A highly efficient mesophyll protoplast isolation and PEG-mediated transient expression system in eggplant

Protoplasts are widely used in transient expression systems that are a simple, robust, and powerful method for gene function verification. However, such a versatile tool has not been developed using eggplant. We here established an efficient protocol for protoplast isolation from plantlet leaves of eggplant by optimizing enzymatic conditions. This isolation required an optimal D-mannitol concentration (0.5 M), enzyme concentration (1.25% (w/v) cellulose and 0.4% (w/v) macerozyme), digestion time (3 h), and temperature (26 ℃). This protocol provided the highest yield (1.2 × 107/g fresh weight (FW)) and viability (96%) of protoplasts. Furthermore, the polyethylene glycol (PEG)-mediated transient transformation of eggplant protoplasts with the marker gene yellow fluorescent protein (YFP) was investigated by optimizing different crucial factors affecting transfection efficiency, including plasmid DNA amount, PEG concentration, and transfection duration. More than 50% transfection efficiency could be obtained with the optimized system.
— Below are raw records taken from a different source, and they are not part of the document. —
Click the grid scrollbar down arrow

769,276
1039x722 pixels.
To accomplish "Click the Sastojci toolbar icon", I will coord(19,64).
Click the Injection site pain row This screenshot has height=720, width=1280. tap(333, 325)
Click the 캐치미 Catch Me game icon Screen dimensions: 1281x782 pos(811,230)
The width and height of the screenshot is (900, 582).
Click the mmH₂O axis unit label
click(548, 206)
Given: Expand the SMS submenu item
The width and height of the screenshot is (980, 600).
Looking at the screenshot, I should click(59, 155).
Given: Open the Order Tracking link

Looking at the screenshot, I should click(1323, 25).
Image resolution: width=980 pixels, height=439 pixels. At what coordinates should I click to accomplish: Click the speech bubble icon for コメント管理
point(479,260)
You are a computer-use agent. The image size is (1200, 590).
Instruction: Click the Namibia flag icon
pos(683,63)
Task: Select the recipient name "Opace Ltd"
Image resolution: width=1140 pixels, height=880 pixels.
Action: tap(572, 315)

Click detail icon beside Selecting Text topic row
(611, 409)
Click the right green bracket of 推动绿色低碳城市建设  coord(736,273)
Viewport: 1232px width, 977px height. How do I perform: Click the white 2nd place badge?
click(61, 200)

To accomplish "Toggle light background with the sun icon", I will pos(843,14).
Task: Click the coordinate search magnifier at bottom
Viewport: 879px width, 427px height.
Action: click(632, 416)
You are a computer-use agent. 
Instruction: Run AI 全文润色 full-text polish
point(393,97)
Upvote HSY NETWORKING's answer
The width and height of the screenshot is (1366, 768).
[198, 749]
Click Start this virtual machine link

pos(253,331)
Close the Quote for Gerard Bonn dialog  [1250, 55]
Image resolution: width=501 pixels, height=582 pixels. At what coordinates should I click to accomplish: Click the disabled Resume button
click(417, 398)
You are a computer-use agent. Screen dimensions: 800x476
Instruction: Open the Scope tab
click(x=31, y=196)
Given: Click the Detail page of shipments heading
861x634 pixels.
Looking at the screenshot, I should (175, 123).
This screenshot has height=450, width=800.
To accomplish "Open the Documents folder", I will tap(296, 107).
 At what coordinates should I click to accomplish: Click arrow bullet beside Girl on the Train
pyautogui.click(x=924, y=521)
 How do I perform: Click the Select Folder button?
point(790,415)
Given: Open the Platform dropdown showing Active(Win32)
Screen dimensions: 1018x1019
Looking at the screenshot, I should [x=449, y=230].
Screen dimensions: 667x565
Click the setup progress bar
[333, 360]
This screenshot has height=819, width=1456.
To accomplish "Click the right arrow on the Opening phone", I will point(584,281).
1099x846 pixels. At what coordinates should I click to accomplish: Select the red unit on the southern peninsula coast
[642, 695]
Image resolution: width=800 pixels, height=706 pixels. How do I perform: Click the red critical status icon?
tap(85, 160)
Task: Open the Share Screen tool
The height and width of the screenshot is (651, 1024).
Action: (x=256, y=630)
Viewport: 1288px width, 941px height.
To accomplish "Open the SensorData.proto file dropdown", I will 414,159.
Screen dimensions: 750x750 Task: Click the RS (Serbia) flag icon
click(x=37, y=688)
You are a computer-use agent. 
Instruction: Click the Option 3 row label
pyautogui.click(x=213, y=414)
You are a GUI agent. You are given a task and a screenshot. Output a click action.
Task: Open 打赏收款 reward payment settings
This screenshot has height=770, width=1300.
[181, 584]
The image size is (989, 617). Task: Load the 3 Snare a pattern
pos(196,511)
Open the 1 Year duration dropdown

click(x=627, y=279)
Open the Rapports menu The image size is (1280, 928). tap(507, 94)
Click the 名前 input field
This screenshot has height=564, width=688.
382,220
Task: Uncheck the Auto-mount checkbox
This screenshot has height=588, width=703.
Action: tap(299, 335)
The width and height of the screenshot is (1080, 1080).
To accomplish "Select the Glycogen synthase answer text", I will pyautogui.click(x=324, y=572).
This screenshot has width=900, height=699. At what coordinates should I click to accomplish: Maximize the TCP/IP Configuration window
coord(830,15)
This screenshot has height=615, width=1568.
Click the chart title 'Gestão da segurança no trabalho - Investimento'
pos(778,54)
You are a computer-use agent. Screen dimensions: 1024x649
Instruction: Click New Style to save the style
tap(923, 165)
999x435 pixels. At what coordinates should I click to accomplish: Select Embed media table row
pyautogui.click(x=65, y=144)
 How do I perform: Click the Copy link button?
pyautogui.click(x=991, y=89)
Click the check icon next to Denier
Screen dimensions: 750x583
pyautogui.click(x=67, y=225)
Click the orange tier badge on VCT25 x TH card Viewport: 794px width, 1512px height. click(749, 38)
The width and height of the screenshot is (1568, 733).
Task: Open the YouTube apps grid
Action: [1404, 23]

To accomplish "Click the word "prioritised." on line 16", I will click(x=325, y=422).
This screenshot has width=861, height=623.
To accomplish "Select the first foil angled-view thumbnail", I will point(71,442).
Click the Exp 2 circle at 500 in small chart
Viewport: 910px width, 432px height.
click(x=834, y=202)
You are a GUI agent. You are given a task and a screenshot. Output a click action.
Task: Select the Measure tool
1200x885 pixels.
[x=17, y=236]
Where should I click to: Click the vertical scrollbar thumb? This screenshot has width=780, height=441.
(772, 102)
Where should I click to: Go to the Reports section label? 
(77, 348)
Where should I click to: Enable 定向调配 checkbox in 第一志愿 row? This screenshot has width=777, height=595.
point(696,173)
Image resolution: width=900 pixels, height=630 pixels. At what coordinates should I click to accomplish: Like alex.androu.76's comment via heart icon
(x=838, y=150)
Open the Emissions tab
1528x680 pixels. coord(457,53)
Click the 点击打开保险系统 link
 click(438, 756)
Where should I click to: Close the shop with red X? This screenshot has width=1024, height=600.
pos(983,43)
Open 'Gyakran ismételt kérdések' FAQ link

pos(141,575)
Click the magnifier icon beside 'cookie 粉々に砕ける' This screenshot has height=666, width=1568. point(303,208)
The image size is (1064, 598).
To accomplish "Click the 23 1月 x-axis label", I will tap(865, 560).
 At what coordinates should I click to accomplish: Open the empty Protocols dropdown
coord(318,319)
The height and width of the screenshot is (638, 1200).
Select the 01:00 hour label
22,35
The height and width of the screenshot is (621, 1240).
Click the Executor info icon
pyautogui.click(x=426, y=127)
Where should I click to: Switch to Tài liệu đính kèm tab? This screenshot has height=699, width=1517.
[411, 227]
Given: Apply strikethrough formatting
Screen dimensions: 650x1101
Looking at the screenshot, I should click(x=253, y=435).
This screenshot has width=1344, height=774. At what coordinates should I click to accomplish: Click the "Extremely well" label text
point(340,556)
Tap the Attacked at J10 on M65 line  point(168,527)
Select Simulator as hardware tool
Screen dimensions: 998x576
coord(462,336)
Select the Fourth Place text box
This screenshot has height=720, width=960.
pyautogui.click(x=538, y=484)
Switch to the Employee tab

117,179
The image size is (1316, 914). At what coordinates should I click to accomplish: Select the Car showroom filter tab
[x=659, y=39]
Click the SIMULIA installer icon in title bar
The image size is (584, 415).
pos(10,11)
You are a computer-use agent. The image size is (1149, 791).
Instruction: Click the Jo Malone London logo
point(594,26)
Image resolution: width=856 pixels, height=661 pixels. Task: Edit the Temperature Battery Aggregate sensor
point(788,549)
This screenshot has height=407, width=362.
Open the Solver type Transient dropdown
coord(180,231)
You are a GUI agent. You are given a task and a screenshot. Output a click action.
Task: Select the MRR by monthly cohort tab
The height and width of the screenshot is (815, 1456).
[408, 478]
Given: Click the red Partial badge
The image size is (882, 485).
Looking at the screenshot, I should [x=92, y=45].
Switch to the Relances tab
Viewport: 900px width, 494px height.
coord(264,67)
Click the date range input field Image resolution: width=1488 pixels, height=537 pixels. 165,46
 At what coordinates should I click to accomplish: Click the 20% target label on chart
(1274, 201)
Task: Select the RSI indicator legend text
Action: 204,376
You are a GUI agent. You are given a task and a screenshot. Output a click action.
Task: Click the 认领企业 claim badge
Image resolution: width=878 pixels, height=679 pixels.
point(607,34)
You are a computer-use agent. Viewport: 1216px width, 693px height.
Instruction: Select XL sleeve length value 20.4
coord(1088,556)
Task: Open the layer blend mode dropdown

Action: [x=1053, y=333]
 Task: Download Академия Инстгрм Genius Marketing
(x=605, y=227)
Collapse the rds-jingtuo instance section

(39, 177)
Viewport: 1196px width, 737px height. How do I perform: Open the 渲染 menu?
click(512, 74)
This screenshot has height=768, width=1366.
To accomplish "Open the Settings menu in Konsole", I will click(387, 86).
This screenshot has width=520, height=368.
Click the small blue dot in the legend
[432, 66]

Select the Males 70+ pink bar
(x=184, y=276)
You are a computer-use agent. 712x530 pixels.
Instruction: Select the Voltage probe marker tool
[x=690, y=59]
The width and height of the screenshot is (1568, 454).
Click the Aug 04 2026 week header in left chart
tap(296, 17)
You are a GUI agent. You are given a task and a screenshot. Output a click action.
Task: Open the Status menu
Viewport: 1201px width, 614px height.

In addition, subcellular localization of several fusion proteins was verified, and the bimolecular fluorescence complementation assay was used to detect protein–protein interaction in this system. Dual-luciferase assays in eggplant protoplasts showed that the expression of anthocyanin biosynthesis-related structural genes (SmCHS and SmDFR) was activated by the transcription factor SmMYB1. Taken together, we developed a highly efficient and stable protocol for protoplast isolation and transfection in eggplant, thereby facilitating gene function characterization in molecular breeding.